• Saved data entries
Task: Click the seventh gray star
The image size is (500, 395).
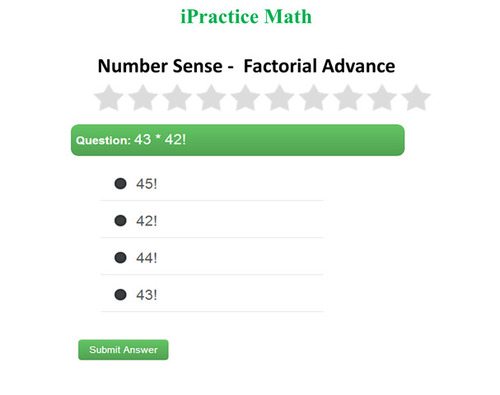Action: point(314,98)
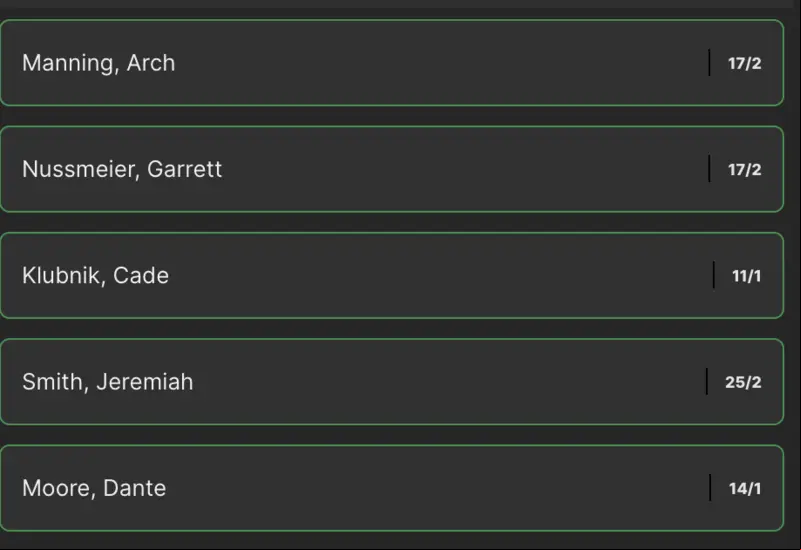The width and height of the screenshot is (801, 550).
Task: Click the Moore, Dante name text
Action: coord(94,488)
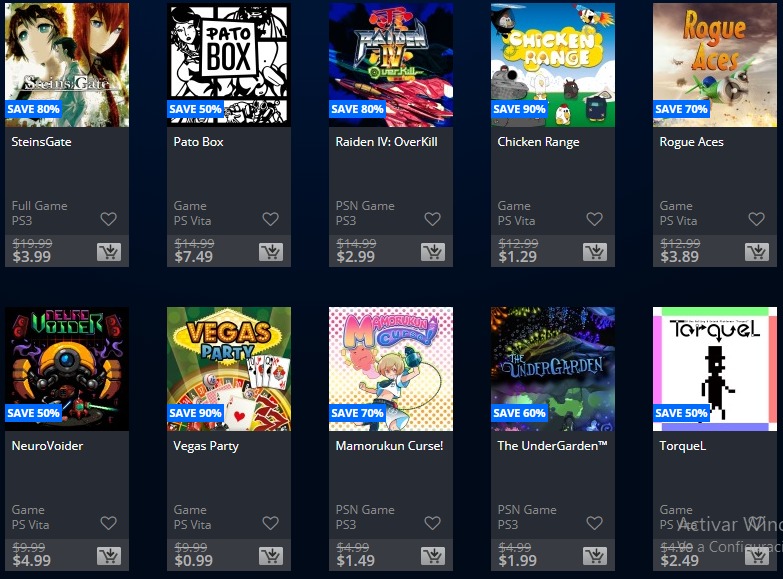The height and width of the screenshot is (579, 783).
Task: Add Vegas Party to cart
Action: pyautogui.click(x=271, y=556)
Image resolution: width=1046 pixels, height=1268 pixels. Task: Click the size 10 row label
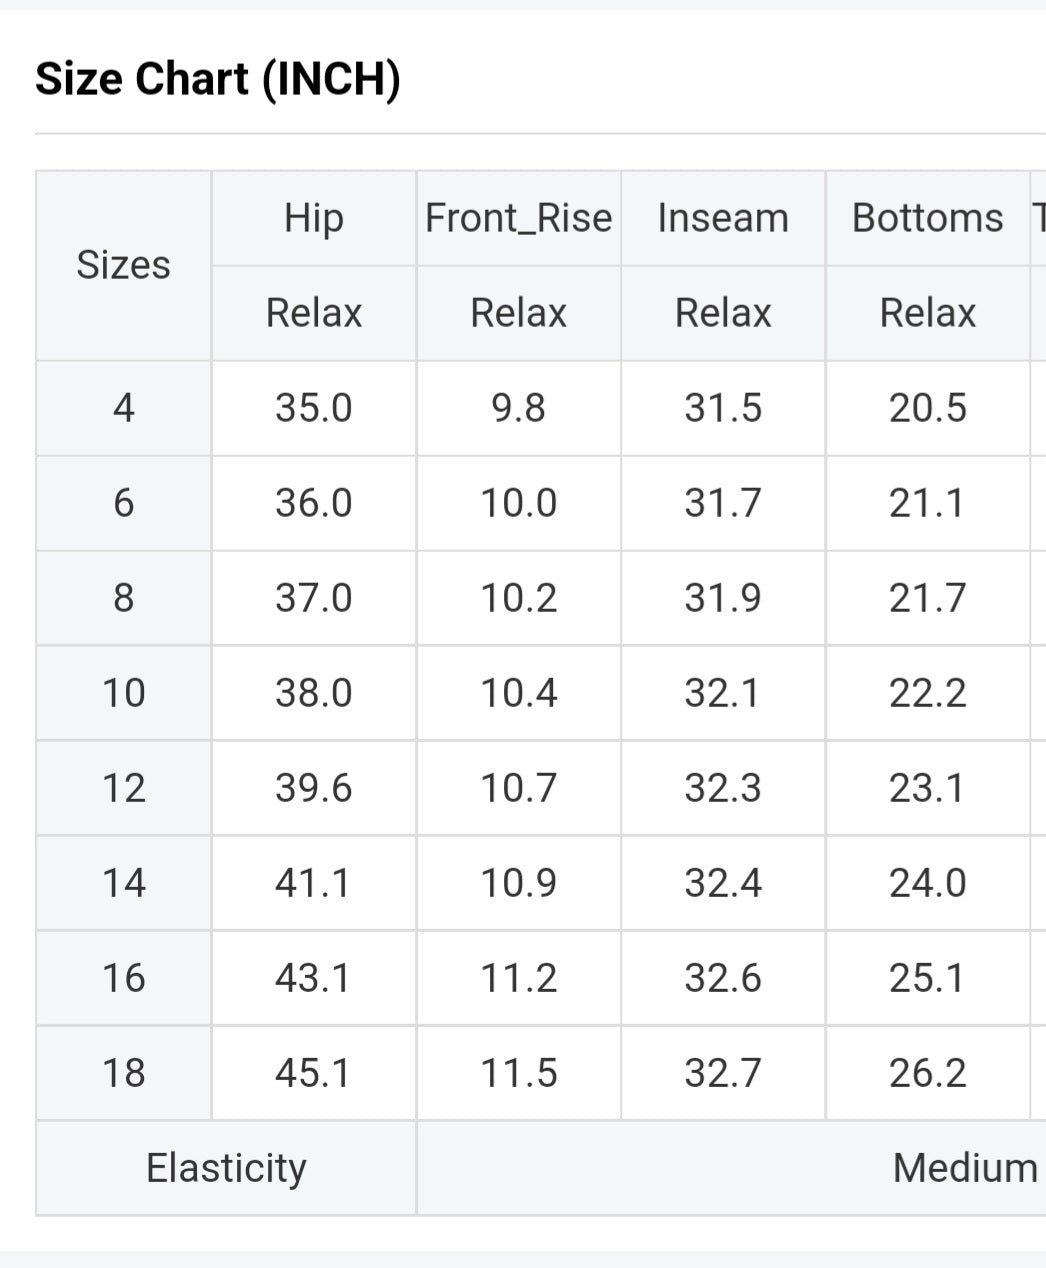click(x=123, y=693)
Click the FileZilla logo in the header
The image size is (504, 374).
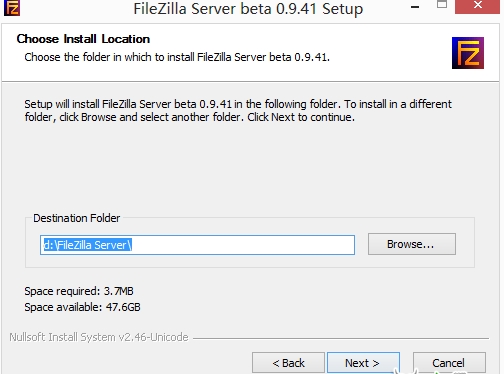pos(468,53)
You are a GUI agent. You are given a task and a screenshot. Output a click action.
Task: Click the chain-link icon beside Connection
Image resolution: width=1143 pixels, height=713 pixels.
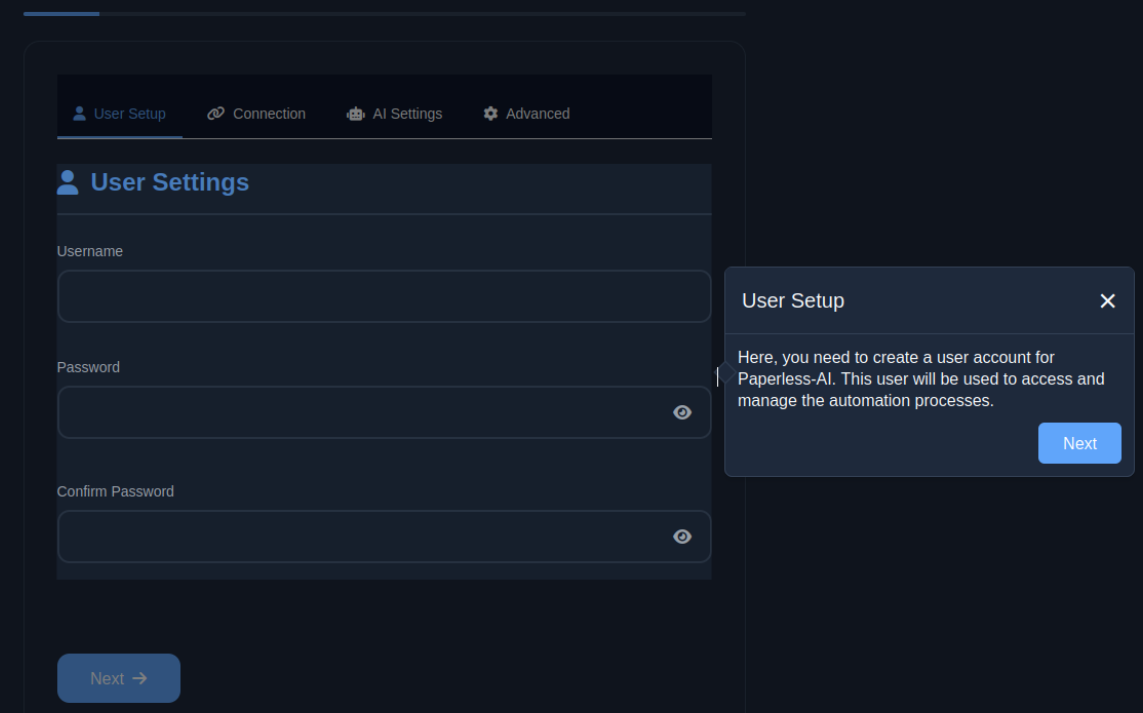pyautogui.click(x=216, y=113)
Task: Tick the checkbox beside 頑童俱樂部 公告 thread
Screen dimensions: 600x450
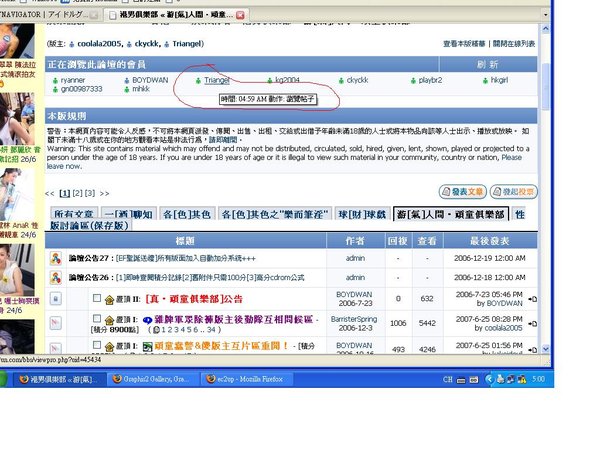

• Problem
Retype the entries above exactly, starting at their first line and ending with the line that holds "You are a GUI"; pictures stay out.

• The completed task
Task: Click the seventh gray star
The image size is (500, 395).
Action: point(314,98)
The width and height of the screenshot is (801, 550).
Task: Click the Moore, Dante name text
Action: coord(94,488)
The height and width of the screenshot is (579, 783).
Task: Add Vegas Party to cart
Action: pyautogui.click(x=271, y=556)
Image resolution: width=1046 pixels, height=1268 pixels. Task: Click the size 10 row label
click(x=123, y=693)
Click the FileZilla logo in the header
The image size is (504, 374).
pos(468,53)
You are a GUI agent. You are given a task and a screenshot. Output a click action.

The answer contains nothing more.